Angela Merkel, or ‘Mutti’ (mommy) as she is often called, is uniting the nation. But the next step of pandemic containment would also require a smartphone tracking app. Something which raises a lot of resistance in privacy-aware Germany, where the secret service BND has been gaining sweeping powers in the last couple of years to gather data. So chances are that the trust in Merkel will not be extended to these apps.
Causes are manifold
The causes for this loss of trust are manifold. For some it is the cancer of neoliberalism, raising inequality to dangerous levels and sowing discontent. For others it is the pace of innovation, which makes some people look for ‘the good old times’ to return. For some the rise of semi-autocrats is a chance event, where the ruling class just took the opportunity to stay in power by promoting supposed ‘strongmen’.

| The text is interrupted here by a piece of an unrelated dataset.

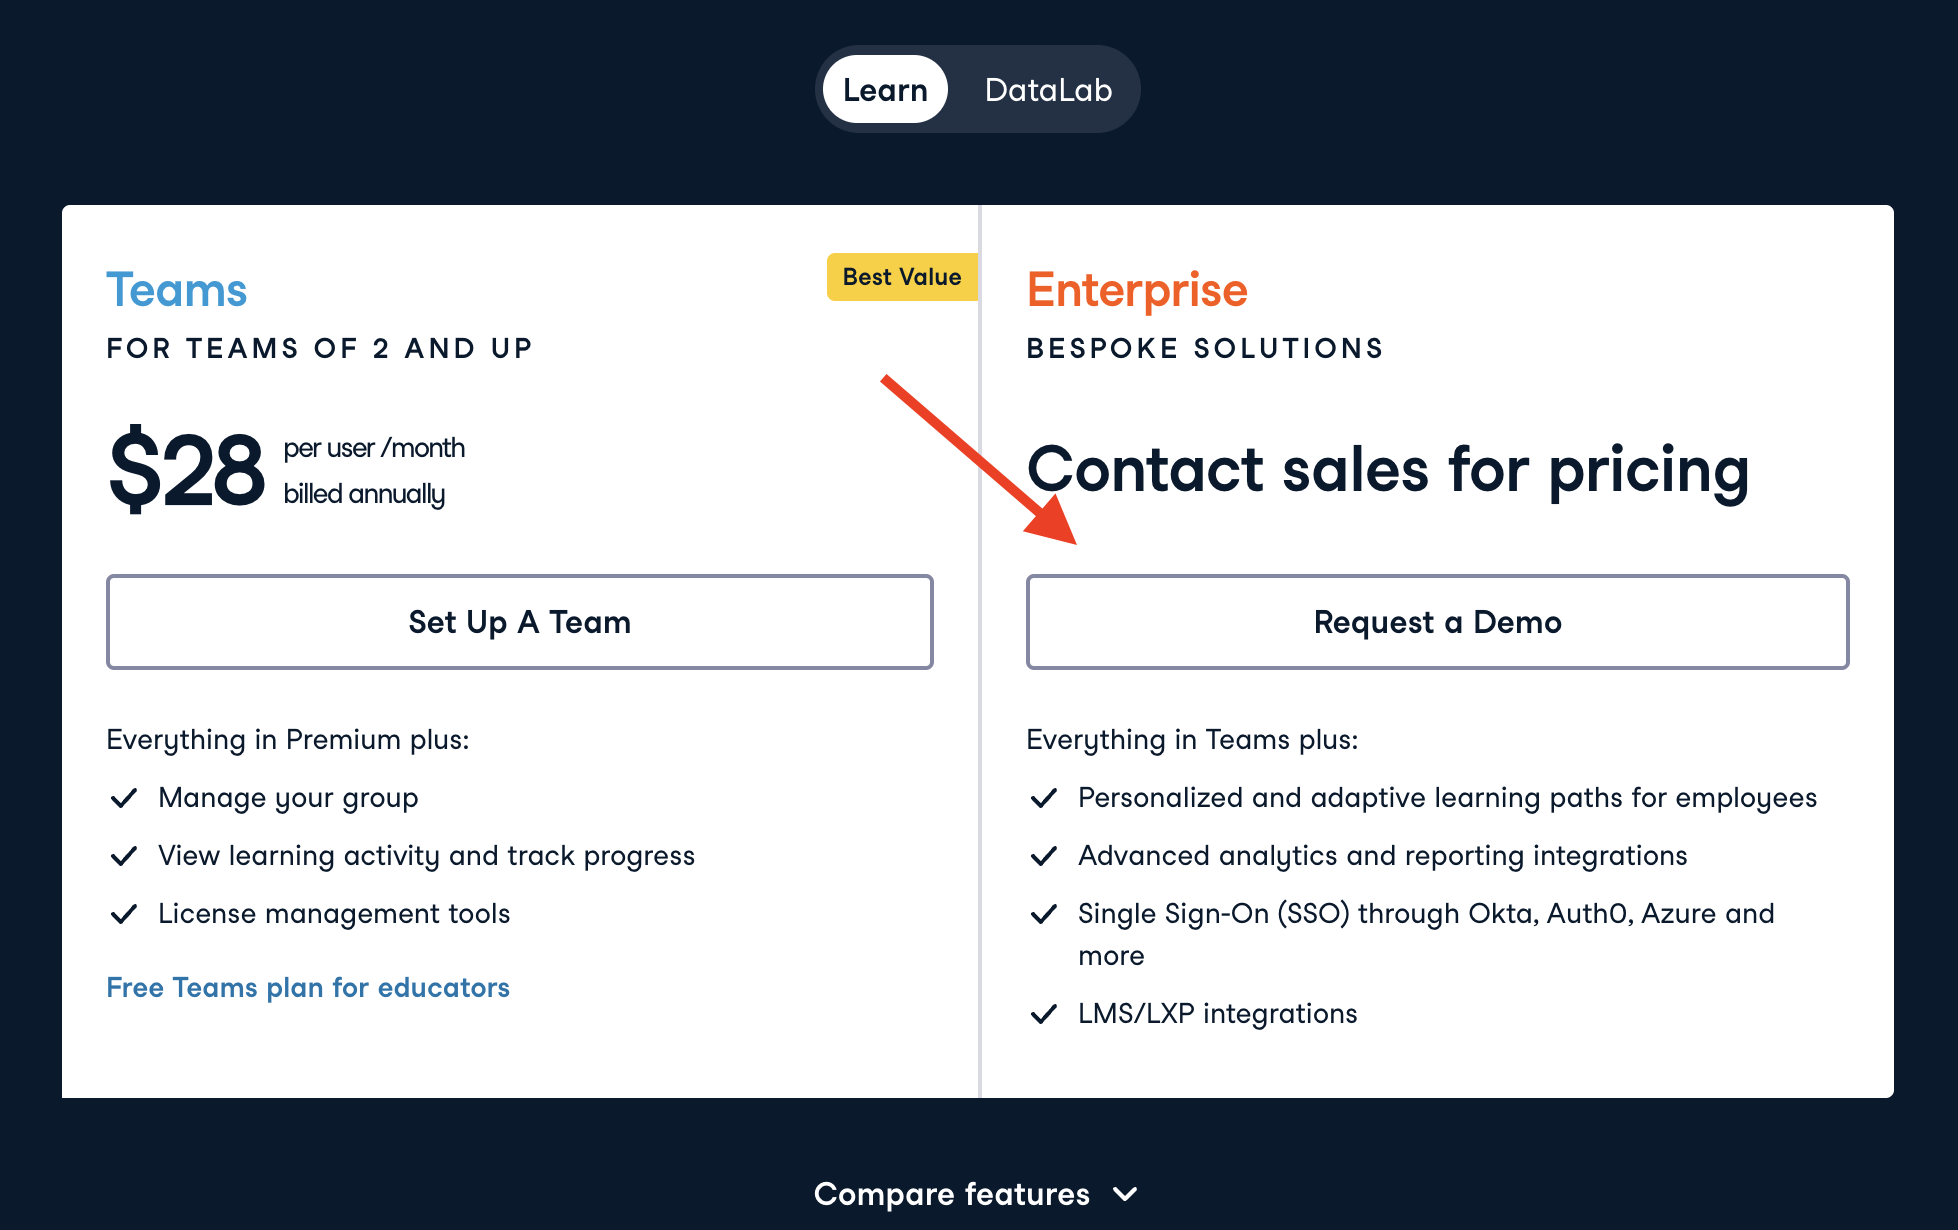Click the red arrow annotation
Screen dimensions: 1958x1230
pyautogui.click(x=980, y=462)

Whatever the causes, the remedy won’t be easy to find as the division in society has become massive in some countries. One of the few hopeful signs is that Covid-19 might be a complete reset. A discovery of another way to live our lives. One that is more environmentally sustainable. One where there is more empathy between all the groups in society. A new normal that would create a bigger commons, where wealth is more evenly distributed.
That might be naive. But apart from a huge reset, the only hope is time to heal the wounds of division. And that is going to take a lot more time than a hard reset.